Like many teenagers who have bodies and emotions being put through the wringer, Regan’s seem like a cry for help. Or maybe it’s the puffy letters that appear on her stomach saying “Help me” that are really the cry for help. Regardless, the movie is terrifying, but not always for the reasons you might expect. Yes, the devil is scary. But the film’s perception of a young girl developing into a woman is even scarier.

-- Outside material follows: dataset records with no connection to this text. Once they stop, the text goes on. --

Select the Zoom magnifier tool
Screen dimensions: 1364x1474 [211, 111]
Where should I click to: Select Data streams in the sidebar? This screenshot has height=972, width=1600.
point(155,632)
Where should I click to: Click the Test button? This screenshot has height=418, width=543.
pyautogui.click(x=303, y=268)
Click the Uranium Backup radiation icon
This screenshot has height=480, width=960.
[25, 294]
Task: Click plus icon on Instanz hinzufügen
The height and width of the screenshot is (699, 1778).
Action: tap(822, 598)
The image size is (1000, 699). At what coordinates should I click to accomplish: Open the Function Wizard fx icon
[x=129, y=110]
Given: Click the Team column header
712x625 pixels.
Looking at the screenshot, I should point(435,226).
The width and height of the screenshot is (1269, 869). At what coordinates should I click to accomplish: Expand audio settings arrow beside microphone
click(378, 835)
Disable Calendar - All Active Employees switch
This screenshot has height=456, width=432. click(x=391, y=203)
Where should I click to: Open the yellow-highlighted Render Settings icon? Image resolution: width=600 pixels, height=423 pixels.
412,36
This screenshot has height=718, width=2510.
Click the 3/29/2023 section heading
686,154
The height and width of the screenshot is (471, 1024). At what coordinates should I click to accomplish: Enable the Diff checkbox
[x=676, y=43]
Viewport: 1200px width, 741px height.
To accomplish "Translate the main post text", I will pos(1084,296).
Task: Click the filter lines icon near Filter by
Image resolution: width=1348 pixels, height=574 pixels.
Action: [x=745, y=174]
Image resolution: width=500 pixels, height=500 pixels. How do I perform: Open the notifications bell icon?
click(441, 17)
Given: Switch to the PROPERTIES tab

Regan rants, bleeds, oozes, pukes, and threatens not just men but all of mankind with the exaggerated implications of her very existence, played out in the film as distortedly as the reflection in a funhouse mirror. 

 

10. ASAMI YAMAZAKI, AUDITION (1999)

The meaning(s) behind Takashi Miike’s really super-duper disgusting movie is open to interpretation, but I see it as the ultimate ode to how freaked out men are by “needy” women. And therefore, this movie terrifies its male audience like no other. 

 

Based on one of those ridiculous ideas where couples are tricked into falling in love—but eventually, actually do—widower Shigeharu Aoyama (Ryo Ishibashi) “auditions” women to be his new love via a phony casting call. Of course, he zeros in on the crazy chick. Asami Yamazaki (Eihi Shiina) is beautiful, youthful, and dressed all in white. Their relationship encompasses the age-old conflict between what men want and what they think they want, and how and when they want it. Asami initially sits silently by the phone in her nearly empty apartment, for days, waiting for Shigeharu to call. Isn’t that cute? She has no belongings (baggage) save for a mysteriously lumpy sack on the floor, and her only focus is whether or not her love interest will reach out. 

 

But then she demands that Shigeharu love her, and only her, which feels kinda too needy, but Shigeharu is getting sex out of the deal, so he promises eternal love. However, and here’s where it starts getting scary, the guy can’t meet her needs, he can’t do anything right, the picture he keeps of his late wife really sets Asami off, and she ends up rendering him paralyzed so she can torture him (“kiri, kiri, kiri,” she chirps while plunging needles under his eyes—although it’s translated to “deeper, deeper, deeper,” the term actually refers to “sharp pain” in Japanese). She then cuts off his foot with a wire saw, which is apparently her M.O. Remember the sack in her apartment? In it are the living remains of one of Asami’s old love interests, a dude with no feet, no tongue, and various other missing parts, who’s so dependent on Asami that he eats her vomit, which she serves to him in a dog dish. 

 

A needy young woman. A guy completely and totally dependent on her. A boyfriend set to follow suit (oh, she’ll take his freedom away, all right!). Alex Forrest wanted to take Dan Gallagher’s family away. But Asami? Maybe it’s because she doesn’t like the power dynamic between a young woman and a rich older man; maybe she doesn’t appreciate being tricked into love, or broken promises. Whatever the reason, this loony chick wants to remove her crush object’s limbs. Long story short? Audition is a man’s worst nightmare.